3. Batu Talam shall be the Ah Lian Fashion Capital of the world - who needs Hong Kong? Or Milan? Or even Jinjang? I shall endeavor work hard to make Batu Talam the must-visit destination for the fashion world - Fellakaimo, Elvie, Plarda, Bersarchee, Hello Kitty... we will bring the entire fashion world to our district. No more buying cheapskate stuff from pasar malam. Of course, for this to work, we must bring all the Ah Lian to Batu Talam. That why must be Feng-Tau capital. More party, more business, more money...
4. Buses. Batu Talam shall have busses - public transportation improvement shall be one of the key motivators of my platform. That why I put bus on my campaign. Our bus service will be even better than any big town or city in Raub. To make sure that promise #1 is become a reality, we also want to making sure our streets are not filled with after-party feng-tau kakis gila-gila on the road, and be danger to other citizens on the road. Buses. Many-many buses.
5. Finally, Alcohol Policy - if I get elected, I promise no more beer, no more red wine... without ice cubes.

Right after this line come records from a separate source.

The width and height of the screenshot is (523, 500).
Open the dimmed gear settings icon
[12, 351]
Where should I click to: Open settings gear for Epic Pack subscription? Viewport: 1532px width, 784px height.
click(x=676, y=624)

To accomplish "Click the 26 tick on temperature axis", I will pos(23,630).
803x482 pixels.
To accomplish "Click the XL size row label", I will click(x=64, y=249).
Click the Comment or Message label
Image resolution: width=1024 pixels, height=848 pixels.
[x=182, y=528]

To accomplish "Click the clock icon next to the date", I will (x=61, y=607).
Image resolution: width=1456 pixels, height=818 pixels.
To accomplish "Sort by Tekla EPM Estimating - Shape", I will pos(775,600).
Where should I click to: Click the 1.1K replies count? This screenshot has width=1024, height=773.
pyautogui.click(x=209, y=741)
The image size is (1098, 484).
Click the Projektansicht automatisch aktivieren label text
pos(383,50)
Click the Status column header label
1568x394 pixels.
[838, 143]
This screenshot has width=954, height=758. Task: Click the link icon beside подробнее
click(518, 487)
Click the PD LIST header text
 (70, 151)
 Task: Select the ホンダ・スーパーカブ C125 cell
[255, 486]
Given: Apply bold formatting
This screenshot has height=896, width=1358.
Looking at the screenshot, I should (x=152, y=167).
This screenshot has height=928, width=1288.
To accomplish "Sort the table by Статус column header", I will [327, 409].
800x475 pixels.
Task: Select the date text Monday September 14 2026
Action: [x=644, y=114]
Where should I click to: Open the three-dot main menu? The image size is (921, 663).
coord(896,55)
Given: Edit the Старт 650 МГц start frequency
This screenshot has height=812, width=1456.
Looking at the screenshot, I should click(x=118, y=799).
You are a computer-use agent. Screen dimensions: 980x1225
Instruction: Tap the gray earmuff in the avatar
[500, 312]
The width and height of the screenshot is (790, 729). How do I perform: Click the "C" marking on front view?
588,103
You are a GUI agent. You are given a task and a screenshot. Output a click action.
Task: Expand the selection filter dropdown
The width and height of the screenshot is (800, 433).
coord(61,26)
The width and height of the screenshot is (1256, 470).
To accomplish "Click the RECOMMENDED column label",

We are Asian peoples... we cannot drink red wine like ang moh. Must be cold one. Beer must have drink with ice...
The best for Batu Talam is more business. To have more business we must have more people come invest and spend money in Batu Talam. So, must make this place fun liao. And when Batu Talam fun, all peoples will come here... in big, big buses.
Thank you... and vote Ah Beng... your Bas candidate.
o O O o O End of Manifesto O o O o o
Okay, Walski admits that was pretty damn lame. Probably offensive too to some of you.
But the point is that the whole Batu Talam deal has become one big joke. And more likely than not, BN will get the seat, electing someone else that probably won't see his full term through (word has it that he's being sued).
So, what do you think of Ah Beng's chances? Well, the bookies seem to think that he'll definitely crash 'n burn. The difference is to what degree. Incidentally, if you noticed, there's a survey at the top of the page... Walski's simply curious about what you think. So go ahead. You have till after tomorrow's election to vote.
And in less than 24 hours, Ah Beng, his deposit, and the political and economic future of Batu Talam will be known. Whether it's gonna be same 'ol, same 'ol or something really wierd happening - i.e. Ng Chee Pang actually winning - will be known soon enough.
Until then... party on, people... feng-tau or not, hope you have a fantastic weekend.